Em dois séculos e meio de existência, a diplomacia brasileira definiu como dois de seus pilares a solução pacífica de controvérsias e o famoso princípio da não-intervenção, segundo o qual é preciso respeitar a soberania alheia. Se o princípio vale para as relações do Brasil mundo afora, aqui dentro o Itamaraty há tempos não sabe exatamente o que é soberania. Entra governo, sai governo e postos diplomáticos no Exterior são distribuídos a políticos aliados. Nos anos FHC até Jorge Bornhausen ganhou de presente uma embaixada, em Portugal. Entrou Lula e vieram outros embaixadores-políticos, como o petista Tilden Santiago, escalado para Cuba. Agora, essa história começa a mudar, ainda que sob fogo cerrado de diferentes lados. Escolhido pelo presidente Lula para continuar à frente do posto no próximo mandato, o chanceler Celso Amorim ganhou carta branca para afastar das embaixadas os indicados político. E já começou a tirar o plano da manga. Não só vai tirar os diplomatas-improvisados como nomeará para o lugar deles diplomatas de carreira noviços em postos de chefia no Exterior. A reforma de Amorim tem atiçado a ira não só daqueles que perderão seus postos, mas também dos diplomatas veteranos, preteridos no projeto.

Um dos que voltarão ao Brasil é o ex-deputado Paes de Andrade, embaixador em Lisboa desde agosto de 2003. O próprio chanceler foi quem comunicou a decisão. Paes de Andrade não gostou nem um pouco. Tanto que se recusou a cumprir a ordem de Brasília para dar seguimento ao processo de credenciamento (ou agrément, no jargão diplomático) do seu sucessor, o diplomata Celso Marcos Vieira de Sousa. Antes do ex-deputado, Amorim já tinha dado cartão vermelho ao ex-presidente Itamar Franco, nomeado por Lula para comandar o luxuoso Palácio Pamphilli, sede da embaixada brasileira em Roma. As substituições, expressamente autorizadas por Lula, põem fim a um movimento que, no inícío do primeiro mandato, interessava ao próprio presidente. Assim que chegou ao Planalto, Lula pediu que fossem reservados alguns postos para serem distribuídos a políticos aliados, como foi o caso de Itamar, que mais tarde voltaria a fazer oposição ao petista.

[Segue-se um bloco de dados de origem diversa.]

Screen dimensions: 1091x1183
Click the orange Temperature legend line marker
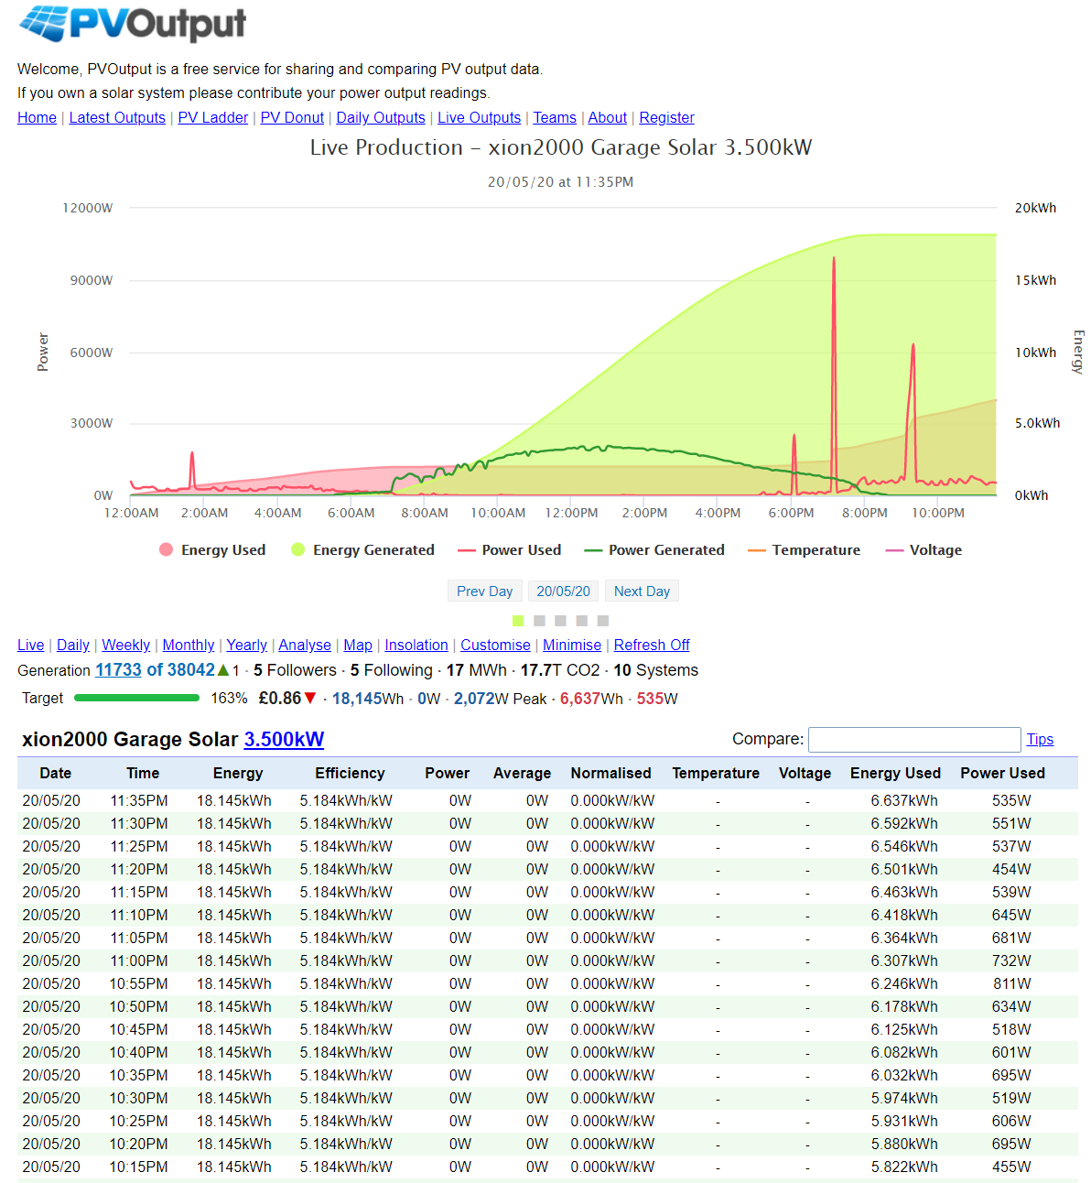pos(756,550)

Ao mesmo tempo, o chanceler está mexendo em alguns outros postos de alta relevância. É o caso da embaixada em Washington. Sai o veterano diplomata Roberto Abdenur e entra Antonio de Aguiar Patriota, promovido a embaixador há apenas três anos. Ele é tido como um diplomata erudito e tem lugar entre os melhores analistas de relações internacionais do Itamaraty, mas nunca ocupou nenhum posto de chefia no Exterior. Mesmo assim, Amorim decidiu alçá-lo direto ao mais importante cargo da diplomacia brasileira. Internamente, a reação dos veteranos é grande. O normal seria colocar nesses postos-chave as velhas raposas. Mas é justamente aí que está a explicação para a decisão do chanceler. Nomeando a safra mais jovem, fica mais fácil manter o comando centralizado em Brasília. Amorim, que nos primeiros quatro anos do governo Lula trabalhou sob a sombra de Marco Aurélio Garcia, assessor do presidente para Assuntos Internacionais, aos poucos vai impondo o seu próprio princípio da não-intervenção.